In this notebook, we're going to talk about the importance of time-series data and why we need to special tools to work with it.

# Important: Run this code cell each time you start a new session!

In [None]:
!pip install numpy
!pip install pandas
!pip install matplotlib
!pip install os
import numpy as np
import pandas as pd
import matplotlib.pyplot as plt
import os

In [None]:
!wget -Ncnp https://physionet.org/files/accelerometry-walk-climb-drive/1.0.0/raw_accelerometry_data/id00b70b13.csv

In [None]:
df = pd.read_csv('id00b70b13.csv')

# Filter to only walking activity, which is given a code of 1
df = df[df['activity'] == 1]

# Process the time
df.rename(columns={'time_s': 'Time'}, inplace=True)
df = df[(df['Time']>=700) & (df['Time']<=710)]
df['Time'] = df['Time'] - df['Time'].min()

# Process the accel
df['Accel'] = np.sqrt(df['la_x']**2 + df['la_y']**2 + df['la_z']**2)*9.8

# Keep only crucial columns
keep_cols = ['Time', 'Accel']
df = df[keep_cols]
df.to_csv('walking.csv',index=False)

# What Is Time-Series Data?

Time-series data is a type of data where measurements or observations are recorded over time. Ideally, this data is collected at a regular interval (e.g., every minute, hour, or day), but time-series data can describe the occurrence of sporadic events.

Time-series data can be used to represent phenomena ranging from physiological signals to public health trends. For example, electrocardiogram (ECG) readings provide time-series data of heart activity and can be used to detect irregular heartbeats. Blood glucose levels in diabetic patients can also be monitored over time to manage their treatment regimen and prevent complications. Moreover, time-series data for diseases like COVID-19 can be used to forecast disease spread and predict outbreaks.

Time-series data is essentially a special form of tabular data that has two columns: one corresponding to time and another corresponding to the measurement value. Note that with `pandas`, we could technically store time-series data in a `Series` with time as an index; however, we will generally stick with `DataFrames` for the sake of making it clear how the data is being manipulated.

Let's take a look at a time-varying signal showing the values reported by a motion sensor mounted on someone's ankle while they were walking:

In [None]:
df = pd.read_csv('walking.csv')
df.head(10) # df.iloc[:10]

In [None]:
plt.figure(figsize=(5,3))
plt.plot(df['Time'], df['Accel'])
plt.xlabel('Time (s)')
plt.ylabel('Accelerometer (m/s^2)')
plt.show()

With tabular data, rows are typically used to represent independent observations or instances of data, and columns are typically used to represent distinct characteristics of those instances. Time-series data, on the other hand, describes a chronological sequences of information, so the rows and columns specifically structured for that purpose.

# Why Do We Need Something Fancy?

The signal we just visualized is not all too different from the data that is collected by fitness trackers like Fitbits or Apple Watches. One of the most common algorithms used in most fitness trackers involves trying to find peaks in the data, as that is one of the most straightforward ways to count steps.

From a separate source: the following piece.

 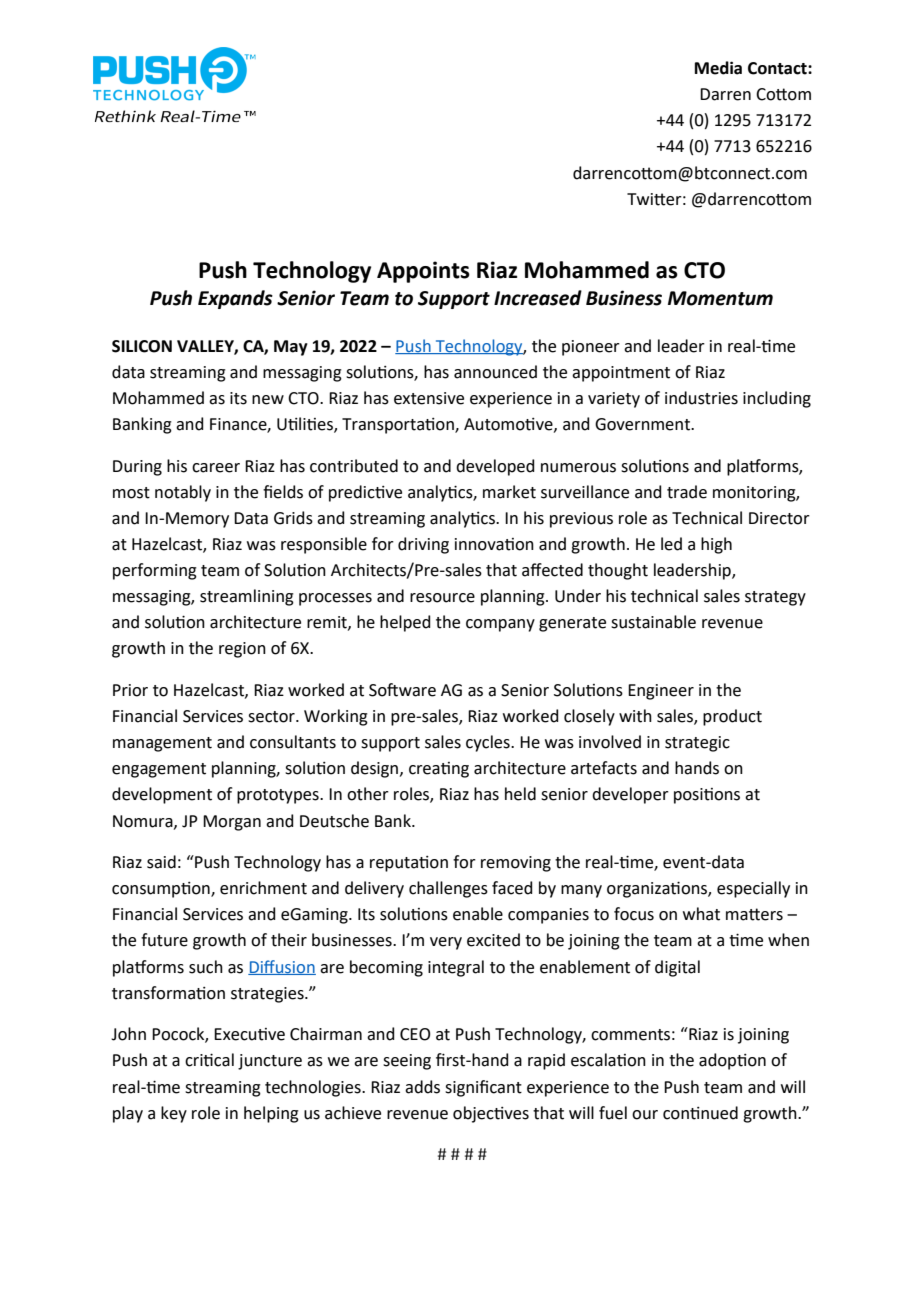 I want to click on significant, so click(x=483, y=1088).
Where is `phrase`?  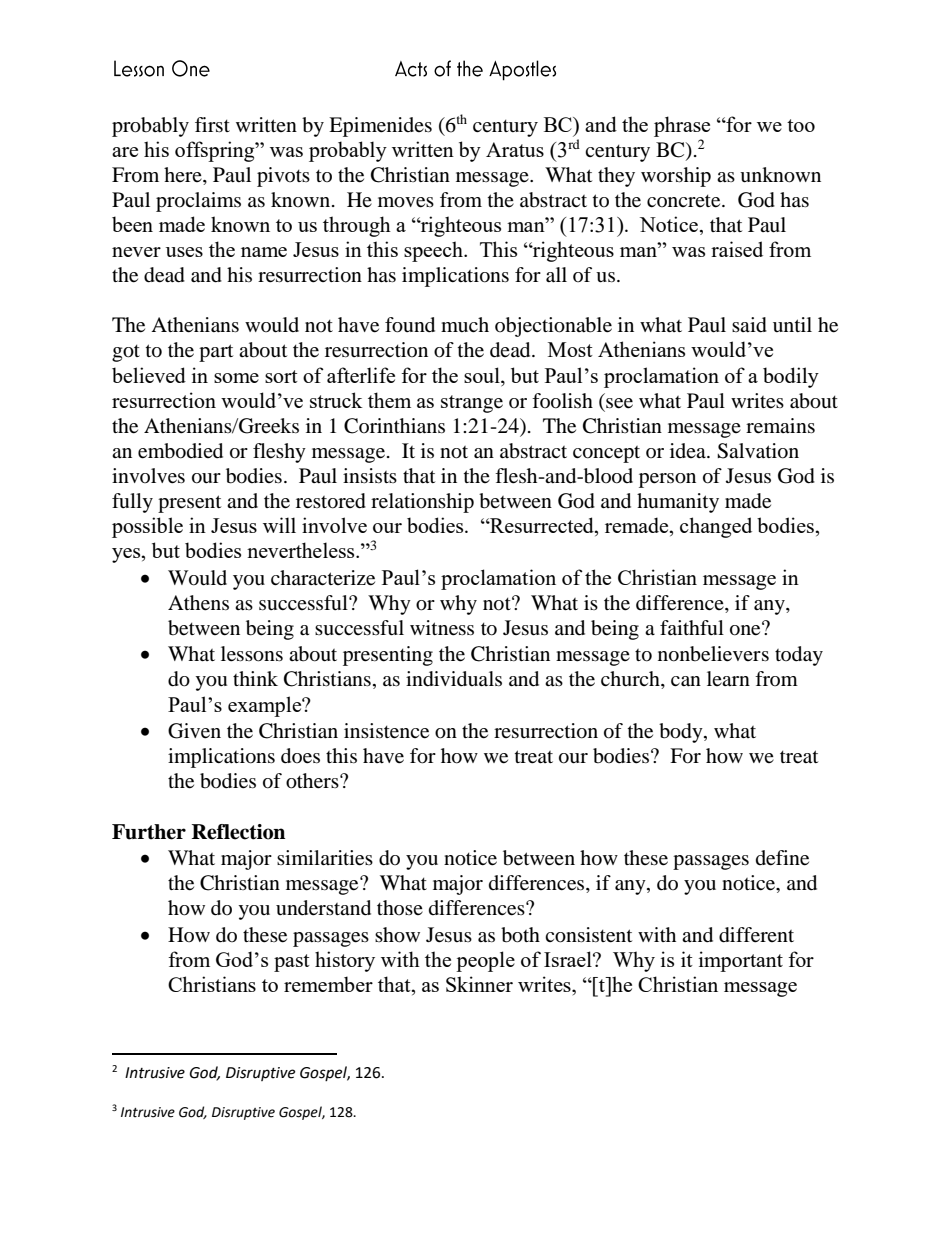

Conceptually, we are looking for really large values along the y-axis of our graph. Using what we know about operations on `pandas` data structures, this is one way to find a really large value in the sequence:

In [None]:
# Find the maximum point along with its timestamp
max_val_idx = df['Accel'].argmax()
max_val_time = df['Time'].iloc[max_val_idx]
max_val = df['Accel'].iloc[max_val_idx]

In [None]:
plt.figure(figsize=(5,3))
plt.plot(df['Time'], df['Accel'])
plt.plot(max_val_time, max_val, 'r*')
plt.xlabel('Time (s)')
plt.ylabel('Accelerometer (m/s^2)')
plt.show()

However, this only gets use the location of the *highest peak*. How would we get other ones? We could come up with multiple variations of this approach (e.g., find the highest $N$ points, find all points above a threshold), but all of these variations have their own problems.

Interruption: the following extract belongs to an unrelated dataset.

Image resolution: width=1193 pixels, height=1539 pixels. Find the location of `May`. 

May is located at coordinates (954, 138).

The real issue is that we are processing all of the time-series data at once — taking a lot of rich information and distilling it into a couple of numbers. What we really need is an approach that will allow us to process a little bit of time-series data at a time and then combine that information later.

# Summary

Over the next two sessions, we will cover some basic concepts in digital signal processing (DSP) that will help us manipulate and summarize time-series data.